An estimated 30 million adults in the U.S. have obstructive sleep apnea. The leading treatment, CPAP therapy, offers patients the chance of a restful night’s sleep without waking up from obstructed breathing and a lack of oxygen. By blowing a stream of air into the throat, the CPAP machine allows patients to breathe easier.

However, patients’ long-term CPAP adherence varies widely, hovering near a worryingly low 50% in some populations, with many citing device comfort as a challenging roadblock.

Faced with the desire to improve patient comfort and adherence, William Noah, MD, began to question the way CPAP machines work.

Dr. Noah is the founder and medical director of Sleep Centers of Middle Tennessee with clinic locations in multiple cities including Murfreesboro, Franklin/Nashville, Clarksville, and Chattanooga. He is a founding member of the Middle Tennessee State University Sleep Research Consortium and the CEO of SleepRes, LLC.

A physician by trade, Dr. Noah sacrificed his spare time to research PAP devices and scour them for areas of improvement. He dove into the physiology and physics of the PAP circuit to better understand how the device works. He began to question what he knew about inspiratory and expiratory pressure.

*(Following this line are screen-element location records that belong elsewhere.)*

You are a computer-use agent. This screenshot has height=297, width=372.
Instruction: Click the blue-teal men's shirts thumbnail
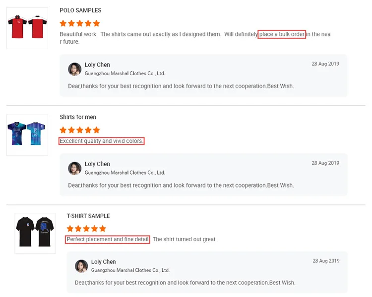pos(27,134)
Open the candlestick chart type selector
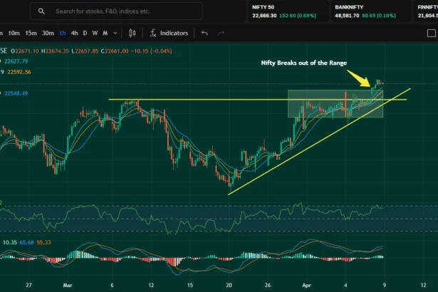Viewport: 438px width, 292px height. pyautogui.click(x=133, y=33)
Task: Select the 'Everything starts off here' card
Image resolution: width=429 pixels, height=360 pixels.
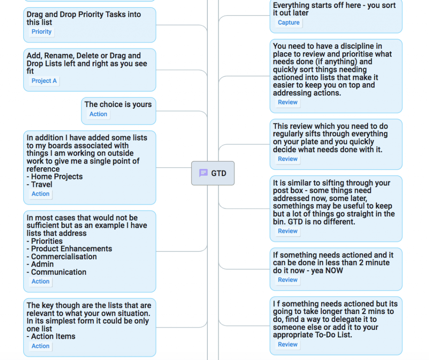Action: [x=336, y=16]
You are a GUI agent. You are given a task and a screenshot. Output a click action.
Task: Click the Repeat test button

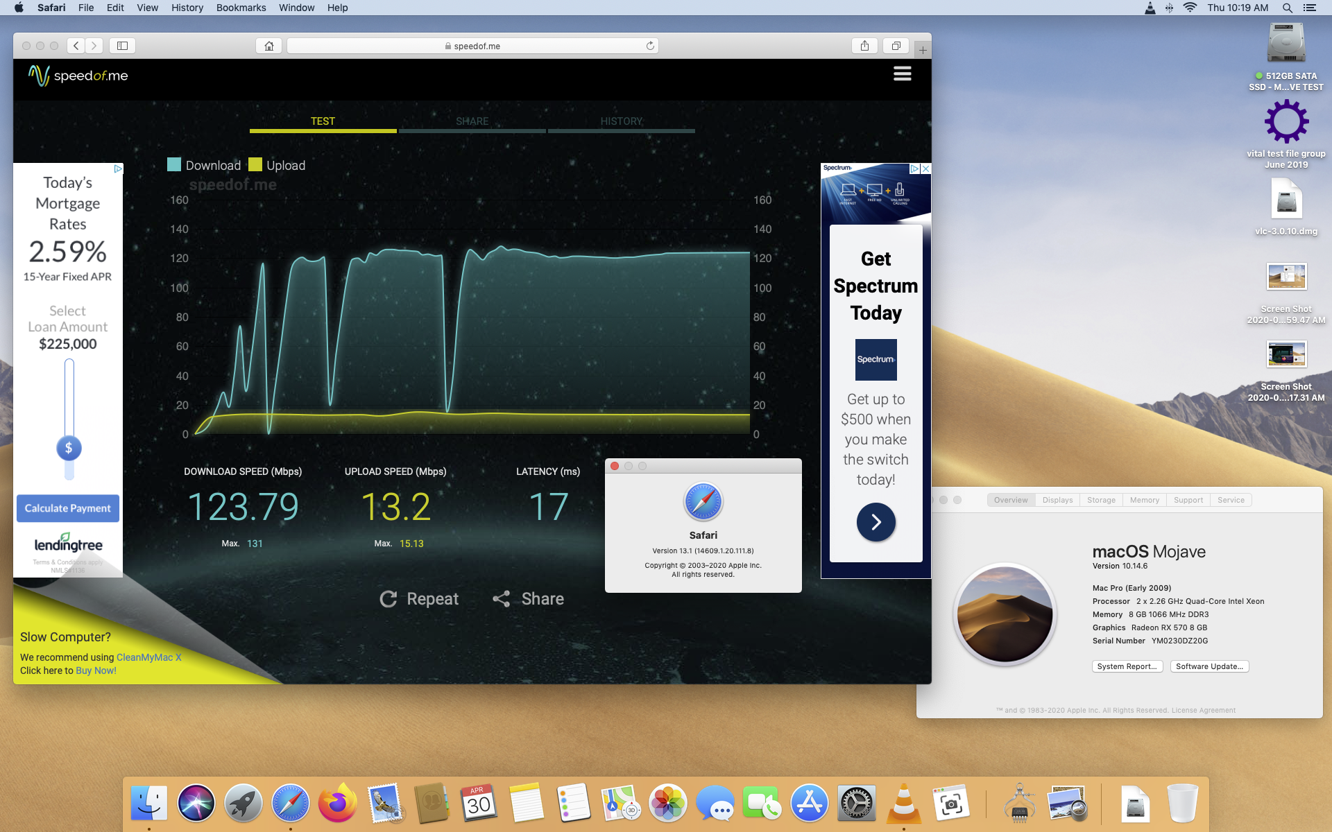coord(419,599)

Armed with a hypothesis, he built a sleep research lab in his basement during the pandemic and conducted his own research and interviews.

Despite the sleep field’s 30-year-old focus on the importance of greater inspiratory pressure, a discovery in Dr. Noah’s lab led him to suspect that PAP devices are not optimally engineered.

In 2021, he developed V̇-Com, a comfort device intended to improve PAP adherence based on the theory that lowering inspiratory pressure could increase comfort while continuing to treat obstructive sleep apnea – a theory that several pioneering CPAP engineers now support.